ARLEQUIN, se reculant aux approches de la Fée, tournant autour du théâtre, et d’une façon reposée.
Tout doucement, tout doucement!
LA FÉE, encore plus alarmée.
Donnez donc vite, j’en ai besoin.
ARLEQUIN, alors, la touche de la baguette adroitement et lui dit.
Tout beau, asseyez-vous là ; et soyez sage.
LA FÉE tombe sur le siège de gazon mis auprès de la grille du théâtre et dit.
Ah! je suis perdue, je suis trahie.
ARLEQUIN, en riant.
Et moi, je suis on ne peut pas mieux. Oh ! oh ! Vous me grondiez tantôt parce que je n’avais pas d’esprit ; j’en ai pourtant plus que vous. (Arlequin alors fait des sauts de joie ; il rit, il danse, il siffle, et de temps en temps va autour de la Fée, et lui montrant la baguette.) Soyez bien sage, madame la sorcière, car voyez bien cela ! (Alors il appelle tout le monde.) Allons, qu’on m’apporte ici mon petit cœur. Trivelin où sont mes valets et tous les diables aussi ? Vite, j’ordonne, je commande, ou par la sambleu… (Tout accourt à sa voix.)
Scène XXII
SILVIA conduite par TRIVELIN, LES DANSEURS, LES CHANTEURS et LES ESPRITS
ARLEQUIN, courant au-devant de Silvia, et lui montrant la baguette.

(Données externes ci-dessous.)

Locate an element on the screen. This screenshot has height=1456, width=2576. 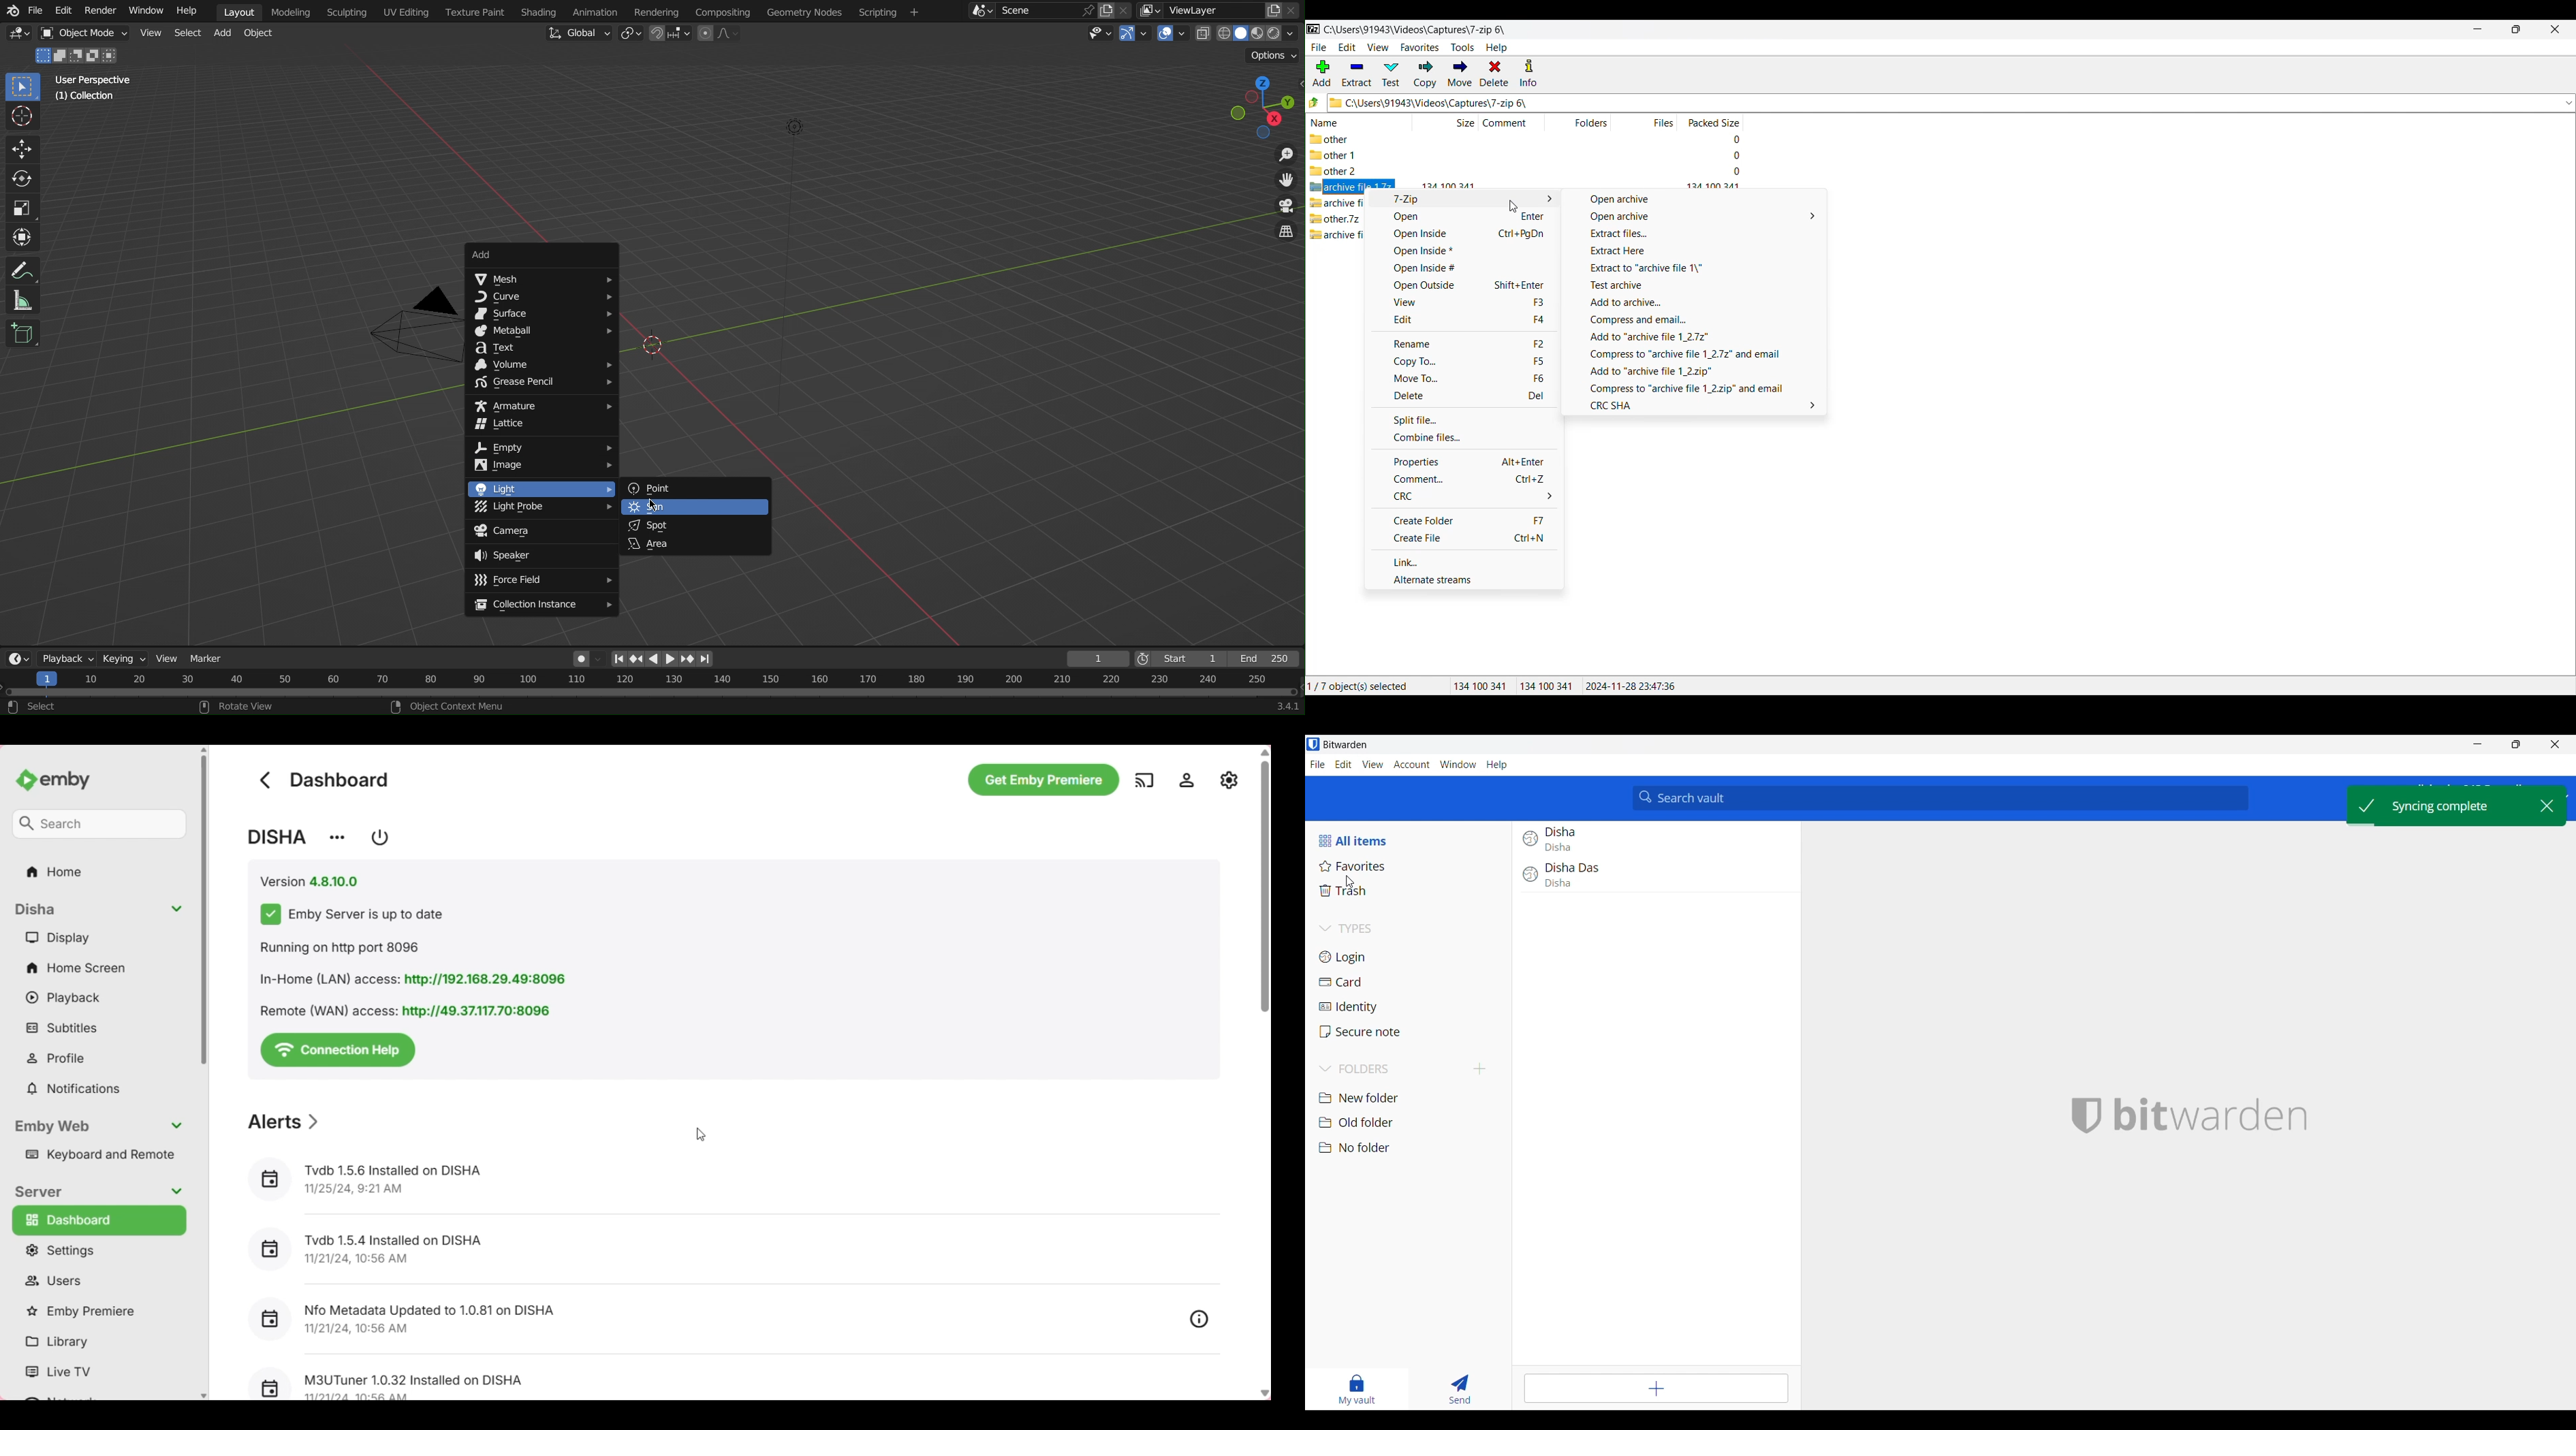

Ma chère amie, voilà la machine ; je suis sorcier à cette heure ; tenez, prenez, prenez ; il faut que vous soyez sorcière aussi.
Il lui donne la baguette.
SILVIA prend la baguette en sautant d’aise et dit.
Oh ! mon amant, nous n’aurons plus d’envieux.
À peine Silvia a-t-elle dit ces mots, que quelques esprits s’avancent, et l’un d’eux dit :
Vous êtes notre maîtresse, que voulez-vous de nous ?
SILVIA, surprise de leur approche, se retire et a peur, et dit.
Voilà encore ces vilains hommes qui me font peur.
ARLEQUIN, fâché.
Jarni, je vous apprendrai à vivre. (À Silvia.) Donnez-moi ce bâton, afin que je les rosse.
Il prend la baguette, et ensuite bat les esprits avec son épée ; il bat après les danseurs, les chanteurs, et jusqu’à Trivelin même.
SILVIA, lui dit, en l’arrêtant.
En voilà assez, mon ami.
Arlequin menace toujours tout le monde, et va à la Fée qui est sur le banc, et la menace aussi.
SILVIA, alors, s’approche à son tour de la Fée et lui dit en la saluant.
Bonjour, Madame, comment vous portez-vous ? Vous n’êtes donc plus si méchante ?
La Fée retourne la tête en jetant des regards de fureur sur eux.
SILVIA
Oh ! Qu’elle est en colère.
ARLEQUIN, alors à la Fée.
Tout doux, je suis le maître ; allons, qu’on nous regarde tout à l’heure agréablement.
SILVIA
Laissons-la, mon ami, soyons généreux : la compassion est une belle chose.
ARLEQUIN
Je lui pardonne, mais je veux qu’on chante, qu’on danse, et puis après nous irons nous faire roi quelque part.